>> begin Text section
Hazard perception
UK hazard perception test, explained
Last updated
The UK hazard perception test is the second part of the driving theory test. You watch 14 short CGI video clips and click as soon as you see a developing hazard. There are 15 scoring opportunities in total (one clip contains two hazards). Each developing hazard is worth up to 5 points, giving a maximum score of 75. You need 44 out of 75 to pass.
You do not lose points if you click and get it wrong. However, you will not score anything if you click continuously or in a pattern.
What counts as a "developing hazard"
DVSA defines a developing hazard as “something that would cause you to take action, like changing speed or direction.” A car parked safely on the road is a static hazard. The same car when its door begins to open, or when it signals and pulls out, becomes a developing hazard — that is the moment to click.
How the scoring works
Each developing hazard has a scoring window that opens when the hazard begins to develop and runs through the next few seconds. The earlier you click after the hazard starts developing, the higher you score on that hazard: 5 → 4 → 3 → 2 → 1, then zero if you click too late.
You don’t see a score during the test — there is no on-screen score bar — and you only get one attempt at each clip. The result is shown at the end.
The anti-cheat rule
You can’t game the scoring window. The DVSA system detects continuous clicking, or a regular rhythmic pattern, and zeros the entire clip when it does. That can cost you 5 points — or 10 on the double-hazard clip. The reliable approach is one deliberate click as the hazard begins to develop, optionally followed by a single confirmation click moments later.
DVSA does not publish the exact click-count, time-interval or per-clip threshold that triggers anti-cheat detection. Online folklore — “3 clicks 0.75 seconds apart is safe,” “5 clicks is the limit” — is unverified and contradicted by candidates who score zero on apparently identical patterns. The only safe assumption is that fewer, well-timed clicks are better than more.
Click strategy — when and how often
Three rules let you score well without ever risking the anti-cheat zero:
1. Click the moment the hazard starts to develop, not when it’s fully unfolded
The 5-point scoring window opens the moment the hazard begins to require action — a pedestrian stepping off the kerb, a parked car’s door starting to open, a cyclist visibly drifting toward your line. Click then. Waiting another second (“to be sure”) often drops the score to 3 or 2, even though you have spotted the same hazard.
2. Don’t click on the static scene before the hazard develops
Clicks placed before the scoring window opens score nothing on that hazard and add to the “pattern” signal across the clip. Gov.uk explicitly confirms “You do not lose points if you click and get it wrong,” so an early click is not catastrophic in isolation — but a chain of early clicks across multiple clips is exactly what the anti-cheat detector is built to flag.
3. One deliberate click is enough — add a single confirmation if you must
A common, reliable pattern: one click the instant the hazard begins to develop, then optionally a second click 1–2 seconds later if you genuinely think your first might have been mistimed. Two well-spaced clicks per clip never trigger the anti-cheat rule. Three or four clicks per clip is where the risk starts climbing — and there is no published reward for the extra coverage, only published risk.
>> end Text section
>> begin Items
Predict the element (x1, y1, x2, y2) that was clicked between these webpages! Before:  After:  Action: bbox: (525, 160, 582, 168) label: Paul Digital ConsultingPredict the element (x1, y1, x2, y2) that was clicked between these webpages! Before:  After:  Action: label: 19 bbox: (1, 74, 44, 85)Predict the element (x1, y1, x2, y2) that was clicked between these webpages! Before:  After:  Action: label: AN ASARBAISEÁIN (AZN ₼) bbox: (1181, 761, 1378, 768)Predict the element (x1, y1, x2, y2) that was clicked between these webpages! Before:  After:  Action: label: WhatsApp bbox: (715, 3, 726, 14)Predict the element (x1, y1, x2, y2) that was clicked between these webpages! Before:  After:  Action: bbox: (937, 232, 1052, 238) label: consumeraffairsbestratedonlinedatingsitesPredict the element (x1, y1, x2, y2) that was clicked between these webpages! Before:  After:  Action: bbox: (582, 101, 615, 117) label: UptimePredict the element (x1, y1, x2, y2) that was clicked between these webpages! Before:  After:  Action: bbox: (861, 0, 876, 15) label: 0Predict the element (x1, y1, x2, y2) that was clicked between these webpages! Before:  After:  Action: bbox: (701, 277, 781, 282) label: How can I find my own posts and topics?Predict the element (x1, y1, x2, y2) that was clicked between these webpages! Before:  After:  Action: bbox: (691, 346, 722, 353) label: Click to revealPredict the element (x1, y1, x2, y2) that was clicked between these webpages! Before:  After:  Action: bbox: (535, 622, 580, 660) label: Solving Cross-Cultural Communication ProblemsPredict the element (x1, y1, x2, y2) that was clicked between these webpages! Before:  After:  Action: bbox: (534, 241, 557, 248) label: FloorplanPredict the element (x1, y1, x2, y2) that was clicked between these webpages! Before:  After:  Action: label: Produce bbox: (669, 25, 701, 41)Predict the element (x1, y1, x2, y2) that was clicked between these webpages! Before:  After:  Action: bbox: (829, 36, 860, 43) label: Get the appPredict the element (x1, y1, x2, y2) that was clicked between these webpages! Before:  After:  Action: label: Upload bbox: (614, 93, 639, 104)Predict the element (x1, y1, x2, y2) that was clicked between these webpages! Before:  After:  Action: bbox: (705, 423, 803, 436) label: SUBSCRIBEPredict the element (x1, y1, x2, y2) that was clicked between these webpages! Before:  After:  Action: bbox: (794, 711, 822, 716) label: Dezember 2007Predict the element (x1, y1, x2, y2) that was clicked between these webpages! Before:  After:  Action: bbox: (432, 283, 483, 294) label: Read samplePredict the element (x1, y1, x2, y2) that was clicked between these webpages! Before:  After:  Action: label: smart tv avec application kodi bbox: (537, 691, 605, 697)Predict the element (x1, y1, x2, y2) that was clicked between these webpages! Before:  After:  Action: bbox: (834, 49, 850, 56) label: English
>> end Items
### [What to produce]
Reproduce the hazard perception text, everything from "DVSA defines a" down to "moment to click.", with "static hazard" replaced by "stationary hazard".

### [Expected answer]
DVSA defines a developing hazard as “something that would cause you to take action, like changing speed or direction.” A car parked safely on the road is a stationary hazard. The same car when its door begins to open, or when it signals and pulls out, becomes a developing hazard — that is the moment to click.